I felt myself close to tears. Even then I doubted I’d ever have children, but the dreamlike image affected me deeply, and I felt utterly destroyed.

Then it was time for one final attack. It was the small hours of the morning, and we were both highly-strung. She demanded to know the real reason I was leaving her, why I wasn’t satisfied.

“Okay,” I said. “I really just want more experience. I want to fuck other girls.”

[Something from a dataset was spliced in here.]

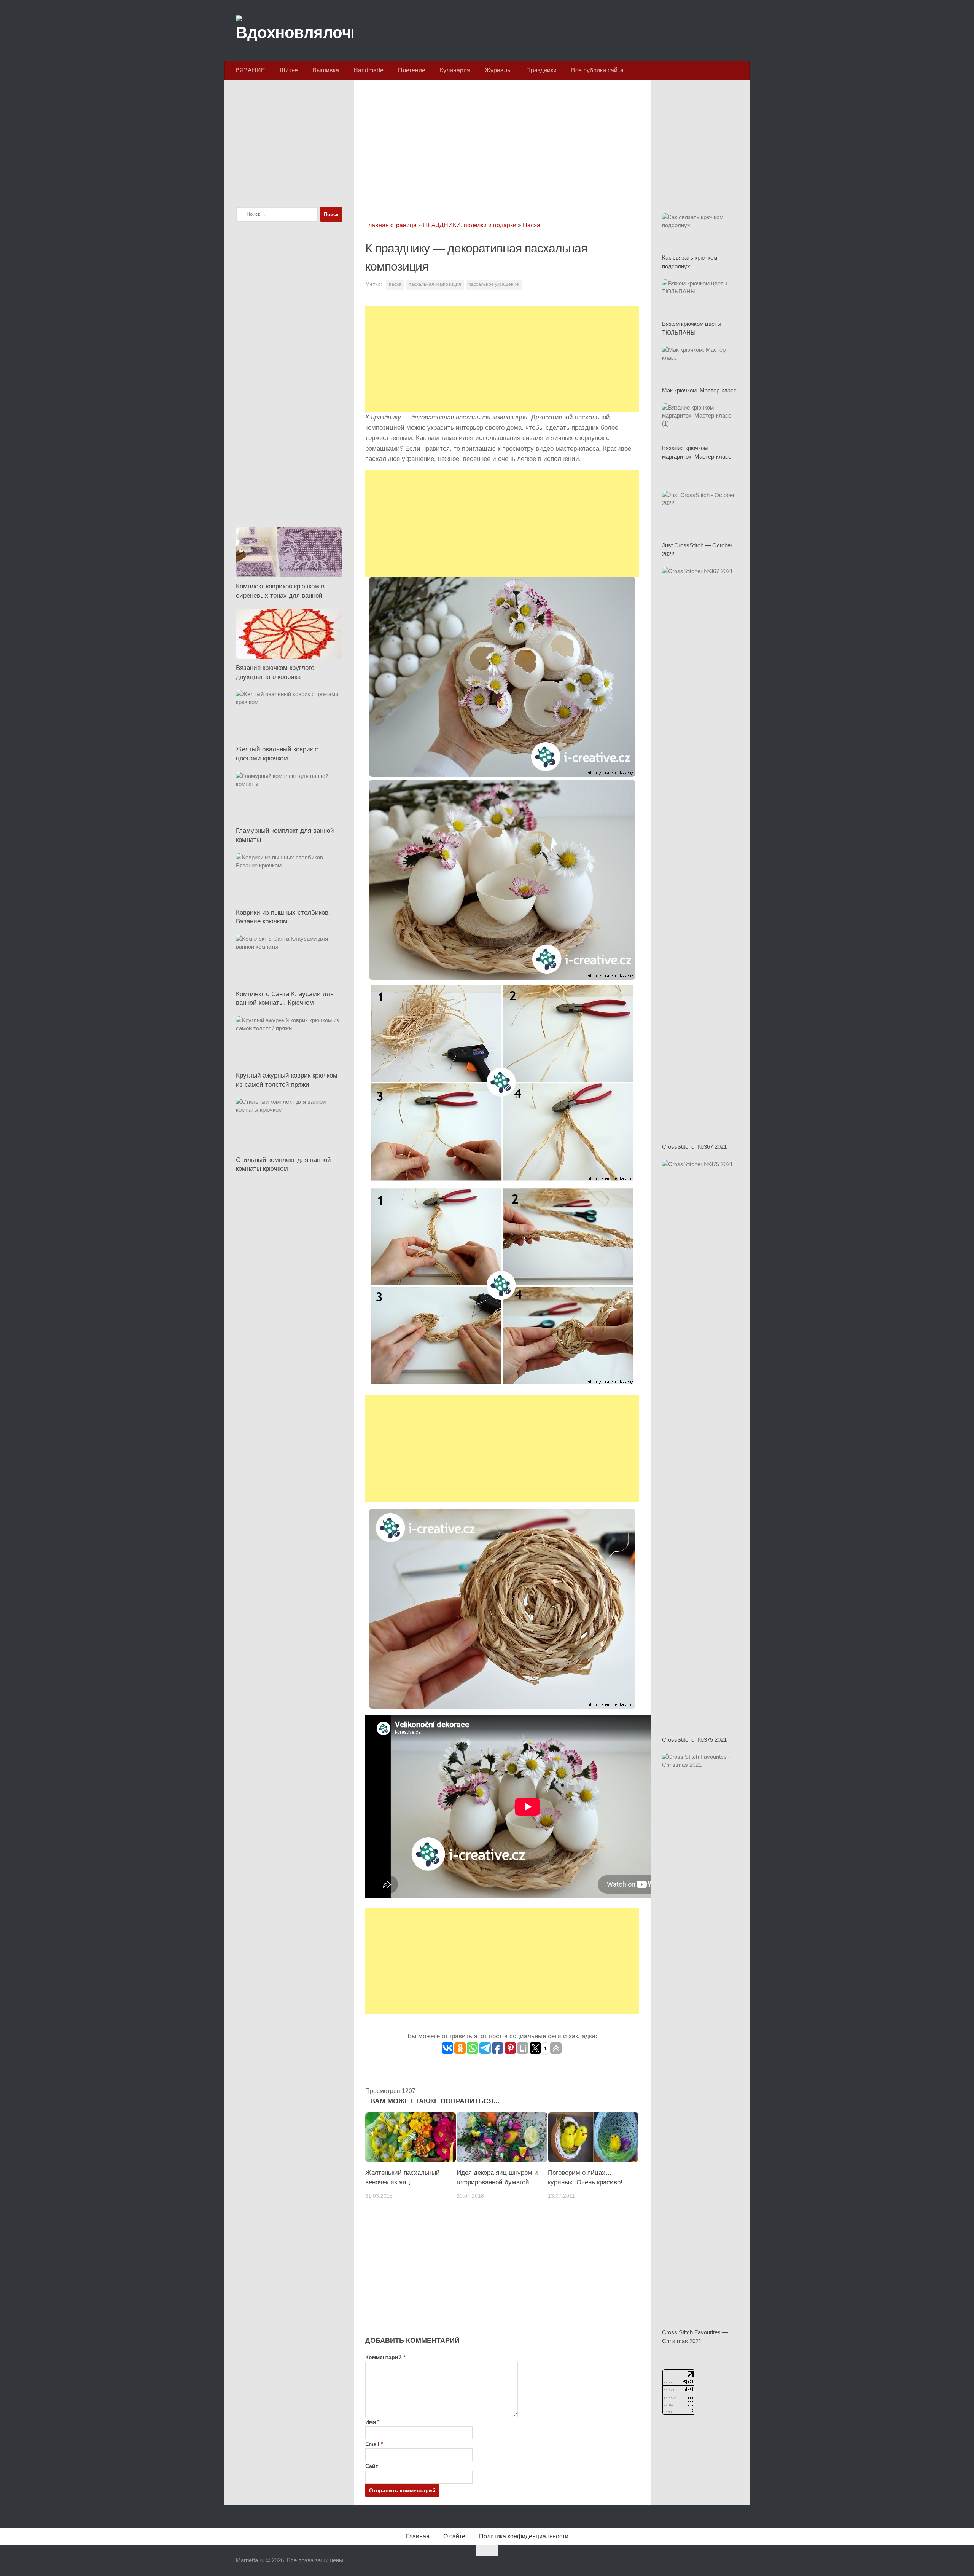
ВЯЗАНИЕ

Depending on your temperament, your sympathy for me at this point – still fairly early in the book – has either been cemented or evaporated completely. In the case of the latter, I’ll say that, in my defense, I met Maya years later in a coffee shop and found her a mature, confident woman, successful at her job and happily married to a prosperous, upwardly-mobile Japanese businessman. Despite the callous way I’d treated her, she bore me no ill will and said she looked back on our relationship with fondness. I wanted desperately to believe her. With the passage of time, she now felt free to joke about the past, and she brought up an incident that had stuck in her mind.

“There was that one time I went to your dorm and saw all the clothes neatly folded on the dresser. I remember thinking there was no way you would ever have folded them that neatly or stacked them up like that. You said you’d done it yourself but I knew you were lying. It was another girl, wasn’t it? You had someone else in your room.”

I conceded that she was right; it had been another girl.

But I couldn’t bring myself to say, “It was your mother!”